Feel and Aesthetic Design
The Moto 360 comes with two possible bands, depending on what you buy – although users can swap out the default wrist strap for another 22mm band. The default, Horween leather band comes into two colors: Stone grey and black. The leather feels more like a synthetic rubber – smooth, textured and like a second skin. After strapping it on several dozen times, the leather begins wrinkling. Also, it quickly picked up a permanent water stain. In the long-run, the band would not stand up to much abuse, water exposure or perspiration. The metal band seems a better bet for longevity.
Note: Reports emerged suggesting that while the Moto 360 physically supports 22mm bands, only the thinnest straps will actually work.
Regarding the watch’s body, its circular stainless steel metal shell crushes its square and blocky competition in design quality. It features clean lines, a brushed texture and a sloped bezel. A single button rests on the side, providing a faint hint of design from analog watches. Despite its primarily metal composition, it retains the light-weight of a plastic build (somewhere in the ballpark of 150 grams). The rear housing, where the sensors are located, possesses a plastic, high-gloss construction.
The Moto 360 offers a blend of archaic and cutting edge specs. Its TI OMAP 3 chipset, according to iFixit, yields good-enough performance at the cost of power efficiency. It’s believed that Motorola sat on older stock of TI’s chip and realized that wearable devices didn’t require the latest hardware to run smoothly. It also includes a heart-rate sensor and a custom designed wireless Qi charger, slimmed down to fit inside of a smartwatch.
- Texas Instruments OMAP 3 45nm manufacturing process (via iFixit)
- 320 x 290, 205 pixels-per-inch semi-circular LCD screen;
- Wireless Qi Charging Dock;
- The Leather Band with metal band upgrade for $79.99;
- Heart rate sensor;
- 300-310 mAh battery;
- Gorilla Glass 3.
The Moto 360’s hardware isn’t much different from the older LG G Watch (our review of the LG G Watch ) and the Samsung Gear Live. Compared to the Gear Live, the only additional feature offered by the 360 is wireless charging and an ambient light sensor. Stacked next to the LG G Watch, the 360 offers wireless charging, a tiny battery, a weaker chipset and an ambient light sensor.

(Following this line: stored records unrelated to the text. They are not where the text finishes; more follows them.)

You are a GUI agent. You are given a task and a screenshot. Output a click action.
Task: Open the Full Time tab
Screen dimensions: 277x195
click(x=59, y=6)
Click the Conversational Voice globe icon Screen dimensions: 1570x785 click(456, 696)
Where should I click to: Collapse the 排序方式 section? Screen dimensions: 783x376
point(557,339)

The aesthetic quality of the 360 eclipses those on comparable Android Wear devices – at present, only two other devices exist: The LG G Watch and the Samsung Gear Live. The Moto 360’s circular screen packs 320 x 290 pixels. Unlike on square screens, the 360’s corners are cut off. Users can simply scroll to view the cut-off portions of a screen. In comparison, the 360 screen doesn’t stack up to the Samsung Gear Live’s 279 PPI, 320 x 320 resolution OLED screen, except in daylight readability.
The 360 — like most Android Wear devices — offers a lot. However, its only display feature that distinguishes it from its competition: Ambient light sensor. Enabling the ambient light sensor allows the 360 to adjust brightness to environmental conditions. This improves daylight readability and battery life in low-light conditions.

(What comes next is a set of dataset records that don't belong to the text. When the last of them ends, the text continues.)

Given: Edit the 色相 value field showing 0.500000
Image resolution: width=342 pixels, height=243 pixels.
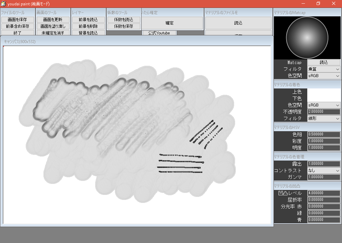Looking at the screenshot, I should [324, 134].
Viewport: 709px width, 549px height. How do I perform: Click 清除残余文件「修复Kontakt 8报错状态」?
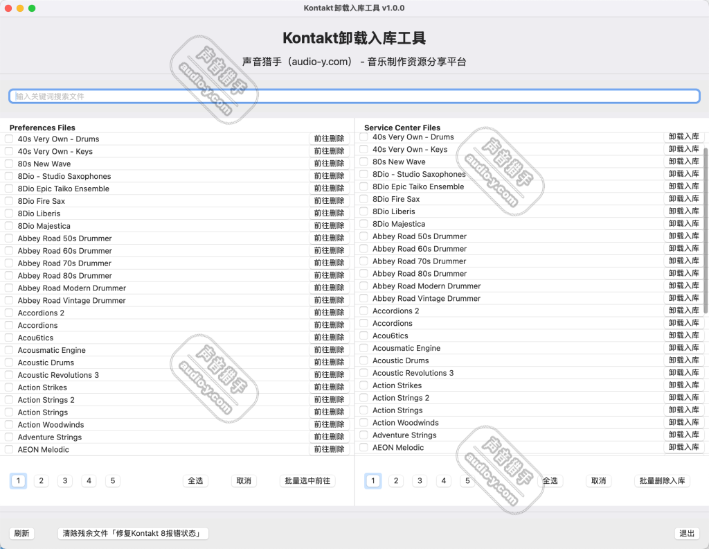[132, 533]
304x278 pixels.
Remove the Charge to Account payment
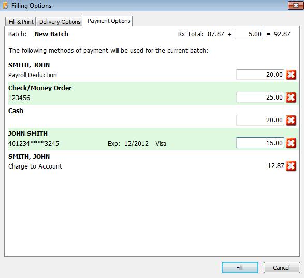(291, 166)
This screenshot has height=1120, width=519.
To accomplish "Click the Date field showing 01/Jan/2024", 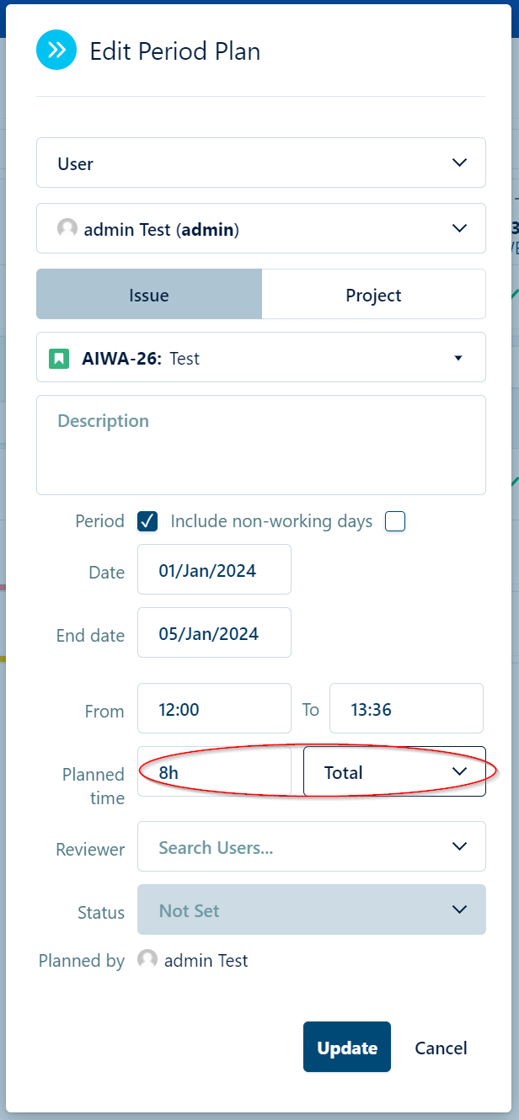I will point(214,570).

Like all Android Wear devices, the centerpiece of the 360 is its access to Google Now. Activating Google Now just requires switching the screen on. Once activated, users can input the following voice commands:
- Take a note
- Remind me later
- Show me my steps
- Show me my heart rate
- Send a text
- Set a timer
- Start stopwatch
- Set an alarm
- Show alarms
These software features — with the exception of the heart-rate monitor — are standard on all Android Wear devices. My impression: Google Now is amazing. But the majority of these features already exist in the Android ecosystem. If you want perpetual access to Google Now, both the 2013 and 2014 editions of the Moto X offer touchless controls for it.
Customizable Watch Faces
The seven default watch faces range between analog and digital. Users can install alternative watch faces, but Google specifically recommends against this – these aren’t designed with the 360 in mind.

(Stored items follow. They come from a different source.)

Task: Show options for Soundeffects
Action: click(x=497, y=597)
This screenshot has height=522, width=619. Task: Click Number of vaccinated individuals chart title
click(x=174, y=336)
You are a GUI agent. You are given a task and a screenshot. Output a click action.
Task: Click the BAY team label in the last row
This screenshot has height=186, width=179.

Pairing With Your Smartphone
Connecting the Moto 360 to your smartphone — like all Wear devices — doesn’t require much effort. Just install the Andoid Wear app on your Android device, switch on Bluetooth, and initiate the pairing process. The Android Wear app will walk users through its set up and configuration. A major advantage of the 360 is its physical button, which can switch the 360 on, or off, depending on your needs.
Android Wear requires the following:
- Android 4.3+;
- You must accept the pair on both the Moto 360 and the smartphone/tablet;
Making Use of the Moto 360
As a reviewer, I focus on the practical applications of smartwatches. I tried all of the Moto 360’s features – of those not provided by Google Now, none justified the $250 price tag. While the 360 drips in design quality and beauty, its real-world value gives only scant improvement over the LG G Watch and the Samsung Gear Live – both watches which I’ve come to dislike for their frail battery life. That said, like its competitors, the 360’s most practical features: Navigation, notifications, app-access and heart-rate monitoring.
The navigation feature of the 360 embeds itself within Google Now. It functions similar to navigation using Google Now on a smartphone. Simply use the command word “navigate to” and add your destination. The watch syncs with your smartphone, vibrating as each turn arrives.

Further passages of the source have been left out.